_Work order 1_
Using the forum thread below, decide whether each statement agrees with it: (a) UNC-Greensboro's first-round NIT game was shown only on ESPN3; (b) Kentucky and LSU were the only two schools that agreed to schedule UNC-Greensboro; (c) Nevada received a 12th seed. Answer yes or no for each and quote the words that decide it.
_Work order 2_
Please repeat the passage of the forum thread below between "Oh well! I'll" and "relegated to ESPN3.", inclusive, copying every word and mark without change.
_Work order 3_
According to the forum thread below, who was the head of the selection committee?

_Page excerpt_
::::::::
Well, college basketball fans, ODU a 14th seed. CUSA sucks!
No CUSA in NIT.
14 seed is where ODU belonged based on the metrics. 13 seed was the highest anyone ever had the Monarchs and even they said that was going to be a stretch.
And ODU was the only NIT team that C-USA could have gotten.
The selection committee looked to be more even-handed regarding non-power conference NCAA bids this year than the last several years.
Last edited by FriscoDawg; 03-17-2019 at 09:33 PM.
Belch champ is a 14th, SLC champ is a 15th, SWAC champ thrown a bone, only cuz they have to, and is in a play-in game just to reach a 16th seed. Woe!
Meanwhile, some of our former mates faired a little better: New Mexico State, the WAC Champ is a 12th, and Nevada and Utah State are 7th and 8th seeds. We used to "run with the big dogs," now "we just hide under the porch."
Oh well! I'll be rooting for the Loyola-Chicago team of 2019! Whoever that might be. In years past, Butler, VCU, George Mason, and L-C last year "shocked" the world and made great runs. And last year, for the first time ever, a 16th beat a #1 seed, Maryland-Baltimore County over UVA, yeah baby, loved it! That's the reason I watch the tourney, just to root for the underdogs.
Go Yale!
''Don't be a bad dagh..."
Just to show you how little respect the non-power schools have in this whole process, UNC-Greensboro was a No. 1 seed in the NIT field and their 1st round game didn't make television. They were relegated to ESPN3.
As Dawg06 pointed out in another thread last year the NIT selection committee does everything in its power with its seeds to get the non-power schools out of the way before Madison Square Garden. If the NCAA Selection Committee didn't mandate it with its "First Four Out" rule, UNCG would be no higher than a 3 seed in the NIT.
It's obvious that no matter what changes are made to the formula the same old biases on the Committee aren't going away. St. John's makes the field with a NET ranking of 73 and an RPI of 66, while UNC-Greensboro is left out with a NET ranking of 60 and an RPI 31.
St. John's only left the New York area once before the new year, ended up with a losing conference record, and the final few weeks of the season lost to DePaul before losing to Marquette in the Big East tournament by 32 points. Yet they got into the field before being manhandled by Arizona State.
UNCG coach Wes Miller goes on SiriusXM this week and - being young and new to all of this - didn't understand the politics of it all. He said he was surprised that the head of the selection committee Stanford AD Bernard Muir was critical of his team's resume. Muir pointed out in interviews that UNCG hadn't beaten any top tier teams, particularly in non-conference play.
Miller said that he tried to schedule as tough as he could, calling schools in every power league. Only a handful called him back and only 2 agreed to schedule him - Kentucky and LSU. So the committee chair expected him to upset either LSU, which had its best team in 13 years, or Kentucky in Rupp Arena. Good luck with that.
::::::::
_Entries supplied_
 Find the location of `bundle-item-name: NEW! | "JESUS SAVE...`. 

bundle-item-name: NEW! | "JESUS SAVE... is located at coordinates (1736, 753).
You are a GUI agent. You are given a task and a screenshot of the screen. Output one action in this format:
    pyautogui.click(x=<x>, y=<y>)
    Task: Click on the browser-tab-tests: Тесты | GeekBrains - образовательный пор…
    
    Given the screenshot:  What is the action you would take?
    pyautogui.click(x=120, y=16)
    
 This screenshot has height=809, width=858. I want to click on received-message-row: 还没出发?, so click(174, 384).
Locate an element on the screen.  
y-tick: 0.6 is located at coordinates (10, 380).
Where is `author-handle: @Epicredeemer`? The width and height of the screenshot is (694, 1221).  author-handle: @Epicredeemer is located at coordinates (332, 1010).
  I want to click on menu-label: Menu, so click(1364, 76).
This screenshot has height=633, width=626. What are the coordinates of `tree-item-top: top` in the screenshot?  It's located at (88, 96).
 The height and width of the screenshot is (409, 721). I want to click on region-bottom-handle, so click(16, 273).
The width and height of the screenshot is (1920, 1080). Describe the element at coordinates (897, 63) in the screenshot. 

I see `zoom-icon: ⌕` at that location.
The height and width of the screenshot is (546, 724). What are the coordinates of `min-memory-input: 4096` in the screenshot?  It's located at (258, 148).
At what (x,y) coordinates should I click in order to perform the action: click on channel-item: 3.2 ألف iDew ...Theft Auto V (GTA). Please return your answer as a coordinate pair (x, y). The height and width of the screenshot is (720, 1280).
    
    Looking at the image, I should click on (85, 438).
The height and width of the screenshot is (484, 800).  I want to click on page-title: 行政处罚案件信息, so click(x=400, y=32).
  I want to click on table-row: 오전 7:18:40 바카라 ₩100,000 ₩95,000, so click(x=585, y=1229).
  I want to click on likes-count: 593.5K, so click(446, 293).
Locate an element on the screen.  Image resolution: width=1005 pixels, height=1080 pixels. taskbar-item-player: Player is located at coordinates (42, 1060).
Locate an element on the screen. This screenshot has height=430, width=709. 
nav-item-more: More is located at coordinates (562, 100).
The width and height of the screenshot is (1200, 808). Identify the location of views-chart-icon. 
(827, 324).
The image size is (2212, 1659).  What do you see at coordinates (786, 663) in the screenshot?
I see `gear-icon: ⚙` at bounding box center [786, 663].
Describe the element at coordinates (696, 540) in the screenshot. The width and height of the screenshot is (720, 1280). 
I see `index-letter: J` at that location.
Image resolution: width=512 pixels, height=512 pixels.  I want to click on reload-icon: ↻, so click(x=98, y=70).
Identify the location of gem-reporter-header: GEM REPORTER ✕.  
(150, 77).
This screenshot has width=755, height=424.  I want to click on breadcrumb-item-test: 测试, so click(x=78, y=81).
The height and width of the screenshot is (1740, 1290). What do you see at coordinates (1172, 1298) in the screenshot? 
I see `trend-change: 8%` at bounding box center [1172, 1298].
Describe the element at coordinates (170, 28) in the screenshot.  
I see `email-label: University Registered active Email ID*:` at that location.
::::::::
_Task solution 1_
(a) Yes: "their 1st round game didn't make television. They were relegated to ESPN3."
(b) Yes: "only 2 agreed to schedule him - Kentucky and LSU."
(c) No: "New Mexico State, the WAC Champ is a 12th, and Nevada and Utah State are 7th and 8th seeds."

_Task solution 2_
Oh well! I'll be rooting for the Loyola-Chicago team of 2019! Whoever that might be. In years past, Butler, VCU, George Mason, and L-C last year "shocked" the world and made great runs. And last year, for the first time ever, a 16th beat a #1 seed, Maryland-Baltimore County over UVA, yeah baby, loved it! That's the reason I watch the tourney, just to root for the underdogs.
Go Yale!
''Don't be a bad dagh..."
Just to show you how little respect the non-power schools have in this whole process, UNC-Greensboro was a No. 1 seed in the NIT field and their 1st round game didn't make television. They were relegated to ESPN3.

_Task solution 3_
Bernard Muir, the Stanford AD.